Voici comment cela fonctionne : vous pouvez choisir parmi trois modes prédéfinis différents (lumière du jour, coucher de soleil, nuit) ou régler la chaleur à l’aide d’un curseur. Personnellement, je trouve le mode Nuit orange gênant (il fait trop sombre !), c’est pourquoi je m’en tiens au mode Coucher de soleil : il est plus clair et plus doux pour les yeux.
L’écran plus chaud ne me fatigue pas comme par magie. Cela rend simplement les choses un peu moins stimulantes. Parfois, je dois m’éloigner physiquement de l’écran et faire autre chose, c’est pourquoi j’ai mis en place un rituel d’arrêt.
Le rituel d’arrêt susmentionné
Le plus dur quand on est en mode hyperfocus ? Arrêt. Alors, quand il est temps pour moi de fermer boutique à la fin de la journée, je dois quitter physiquement l’espace dans lequel je me trouve.
Et c’est là qu’intervient mon rituel de préparation du thé.
Je me prépare une tasse de thé à la lavande (sans caféine !) presque tous les soirs, et cette routine à elle seule signale la fin de la journée. Je ne sais pas exactement ce que c’est. C’est peut-être la chaleur de la tasse ou le rituel consistant à allumer la cuisinière pour chauffer la bouilloire. Quoi qu’il en soit, c’est ancré.
Lors d’arrêts durs
Alors, que se passe-t-il lorsque j’ai du mal à désactiver l’hyperconcentration ? Dans ces situations, je trouve que je dois supprimer complètement la tentation. C’est là qu’intervient une extension de blocage de site appelée FocusGuard.

Cette application vous permet de bloquer des sites spécifiques en un seul clic.
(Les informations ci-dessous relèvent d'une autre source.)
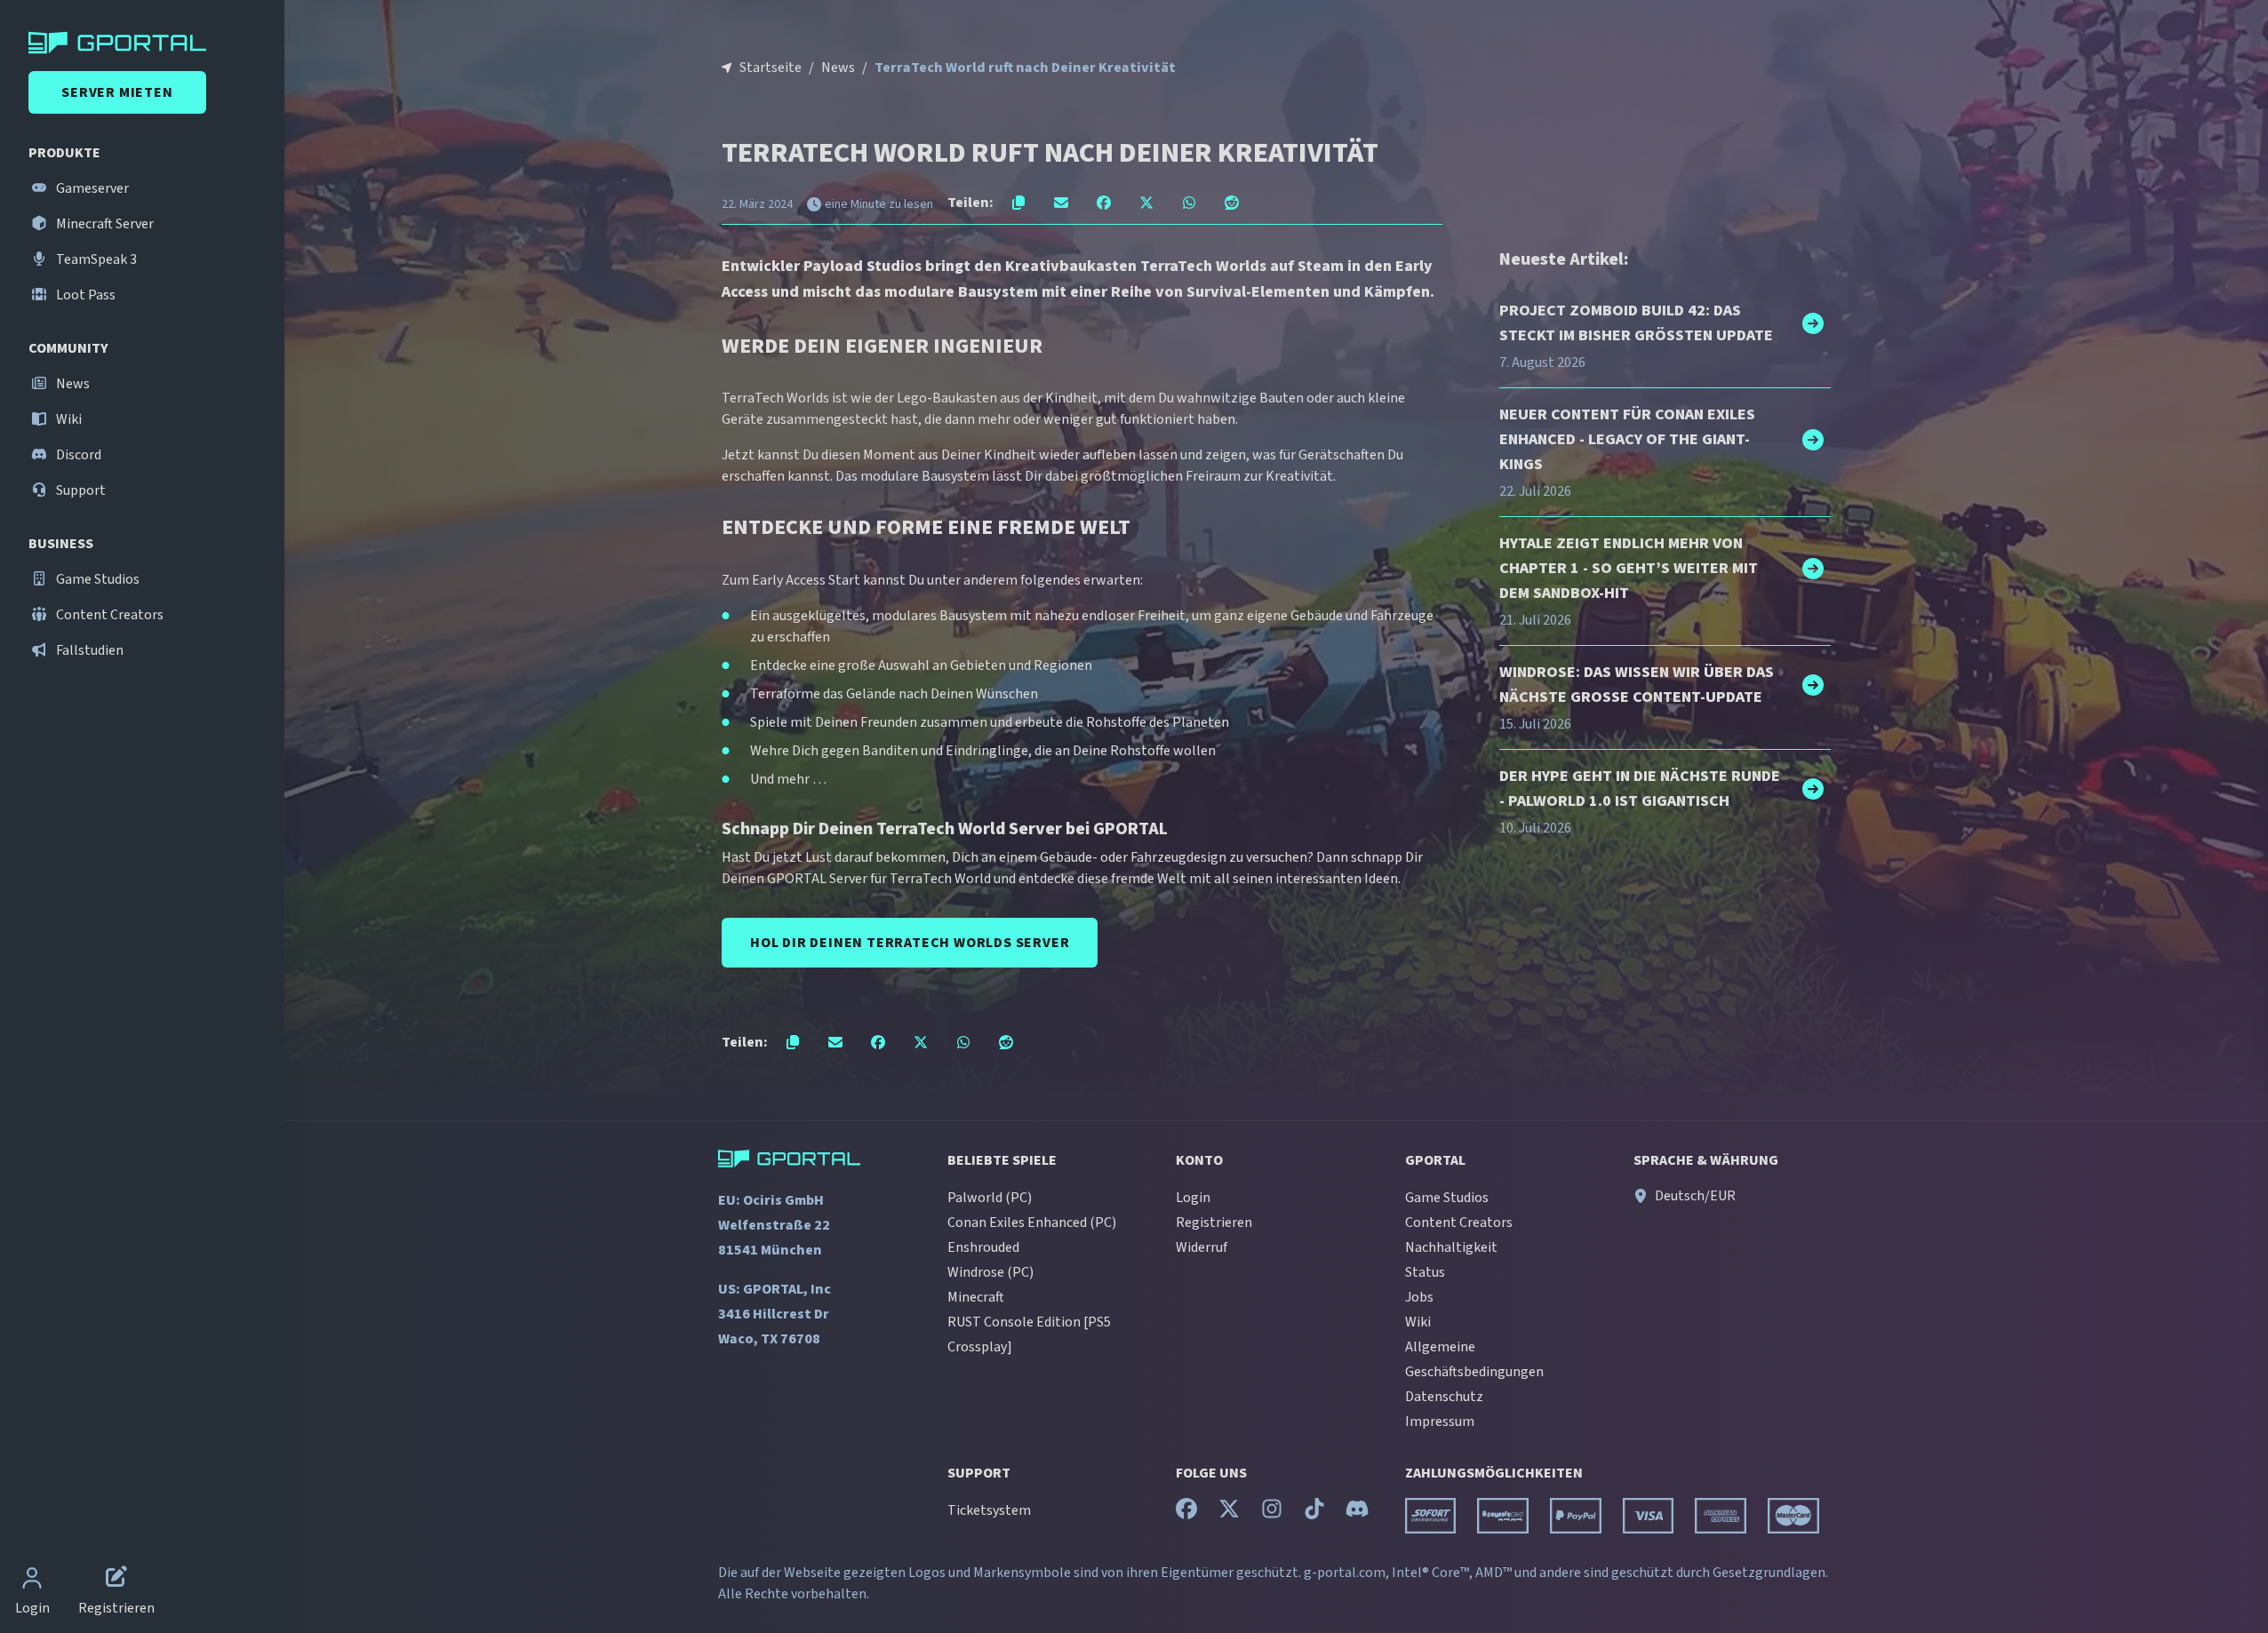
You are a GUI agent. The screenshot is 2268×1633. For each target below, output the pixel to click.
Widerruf (1201, 1247)
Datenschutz (1444, 1396)
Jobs (1419, 1297)
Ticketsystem (989, 1510)
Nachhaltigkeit (1451, 1247)
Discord (77, 455)
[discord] (1357, 1513)
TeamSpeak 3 (95, 259)
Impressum (1439, 1421)
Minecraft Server (103, 224)
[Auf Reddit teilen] (1232, 202)
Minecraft (975, 1297)
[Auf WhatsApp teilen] (1189, 202)
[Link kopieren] (1018, 202)
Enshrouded (983, 1247)
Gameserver (91, 188)
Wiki (67, 419)
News (71, 384)
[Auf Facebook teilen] (1104, 202)
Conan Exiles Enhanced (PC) (1031, 1222)
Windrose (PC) (990, 1272)
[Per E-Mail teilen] (1061, 202)
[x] (1229, 1513)
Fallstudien (88, 650)
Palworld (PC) (989, 1197)
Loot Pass (84, 295)
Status (1425, 1272)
Accédez simplement au site Web que vous souhaitez bloquer, ouvrez l’extension, sélectionnez le bouton bleu Bloquer le site actuel et… boum ! C’est fait.
J’utilise cette extension pour bloquer l’accès aux réseaux sociaux et à Google Docs, où j’écris la plupart de mes écrits. Cela peut sembler extrême de bloquer l’accès à ces sites Web, mais parfois, Hyperfocus ne veut pas coopérer avec les suggestions polies de Break Timer. Il a en quelque sorte besoin de quelqu’un (ou quelque chose) pour le pousser hors de la falaise et c’est ce que fait cette extension.
Rendre mon environnement plus intelligent
Mon hyperconcentration ne disparaîtra probablement jamais, et je ne le voudrais pas non plus. C’est juste qui je suis à ce stade.
Mais c’est exactement pourquoi j’ai fait en sorte que mon environnement travaille avec moi et non contre moi : je me connais suffisamment bien pour savoir ce qui fonctionne et ce qui ne fonctionne pas. Cela dit, tout n’est pas rose.
Il y a des moments où mon cerveau fait ce qu’il veut. Parfois, j’ignore les rappels et tout ce que j’ai mis en place et je continue à travailler, même lorsque j’ai vraiment besoin d’une pause. Mais la plupart du temps ? Ces petits ajustements suffisent à me ramener sur terre.